Possiamo stare anni e anni a studiare tutti i cavilli e le minuzie della grammatica, possiamo seguire tutti i corsi di scrittura creativa, copywriting e storytelling che vogliamo, possiamo diventare i massimi esperti di analisi testuale e dinamica dei testi estetici, ma la verità è una: se in quello che scriviamo non ci mettiamo noi stessi, la narrazione non funziona. Avremo prodotto il testo meglio scritto della storia della pubblicità o della letteratura mondiale, ma risulterà sempre freddo, asettico, costruito. Per questo è indispensabile una non indifferente quantità di umanità in quello che scriviamo.

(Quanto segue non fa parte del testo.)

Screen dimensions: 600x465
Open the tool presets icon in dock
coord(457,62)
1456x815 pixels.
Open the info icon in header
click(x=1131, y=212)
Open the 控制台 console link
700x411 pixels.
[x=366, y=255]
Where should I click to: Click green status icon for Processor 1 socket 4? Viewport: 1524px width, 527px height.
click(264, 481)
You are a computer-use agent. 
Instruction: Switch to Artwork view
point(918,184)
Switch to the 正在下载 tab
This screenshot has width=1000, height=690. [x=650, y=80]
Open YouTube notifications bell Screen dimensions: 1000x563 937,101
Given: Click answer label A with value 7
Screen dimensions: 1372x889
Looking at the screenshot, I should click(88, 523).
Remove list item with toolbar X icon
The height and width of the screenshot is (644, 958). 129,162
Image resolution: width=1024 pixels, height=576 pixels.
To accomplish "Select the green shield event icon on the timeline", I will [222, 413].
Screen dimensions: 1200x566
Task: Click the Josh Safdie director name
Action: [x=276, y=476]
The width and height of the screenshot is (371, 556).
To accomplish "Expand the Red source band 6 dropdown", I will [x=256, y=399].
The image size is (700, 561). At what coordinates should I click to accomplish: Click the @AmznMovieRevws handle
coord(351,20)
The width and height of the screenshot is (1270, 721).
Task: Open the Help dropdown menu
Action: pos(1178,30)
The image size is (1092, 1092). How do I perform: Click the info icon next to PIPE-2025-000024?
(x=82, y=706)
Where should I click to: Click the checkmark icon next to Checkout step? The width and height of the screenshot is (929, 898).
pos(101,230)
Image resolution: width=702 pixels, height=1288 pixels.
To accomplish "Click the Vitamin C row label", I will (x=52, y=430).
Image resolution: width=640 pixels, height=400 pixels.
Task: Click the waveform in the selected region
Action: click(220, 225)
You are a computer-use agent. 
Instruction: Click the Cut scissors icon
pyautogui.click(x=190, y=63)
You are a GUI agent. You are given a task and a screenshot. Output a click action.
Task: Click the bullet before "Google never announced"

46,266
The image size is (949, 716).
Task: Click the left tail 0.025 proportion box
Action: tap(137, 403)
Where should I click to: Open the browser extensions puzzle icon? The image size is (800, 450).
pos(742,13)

Attenzione, non sto dicendo che la tecnica debba andare a farsi benedire, tutt’altro.
Immaginiamo la scrittura come un enorme edificio: la correttezza grammaticale rappresenta le fondamenta, poi ci sono le mura, rappresentate dalla conoscenza dei meccanismi di narrazione, e il tetto, che potremmo identificare con la coerenza semantica. L’edificio è completo anche così; ma c’è ancora qualcosa che può essere aggiunto per aumentarne il valore e far sì che streghi gli occhi e il cuore di tutti i passanti: bisogna abbellirlo, personalizzarlo, aggiungere vernice, giardini, piante… ecco, è questa la funzione che svolge la componente umana all’interno di un testo.
Ok, magari il paragone non è proprio dei più freschi, lo ammetto, ma il concetto è lo stesso: in quello che scriviamo dobbiamo metterci noi stessi. Perché la tecnica è sempre uguale, ma la nostra umanità è varia e variabile.
La scrittura è un’operazione che deve coinvolgere cervello, mani e pancia (non cuore, pancia). È questo l’unico modo per innescare risposte emotive in chi legge.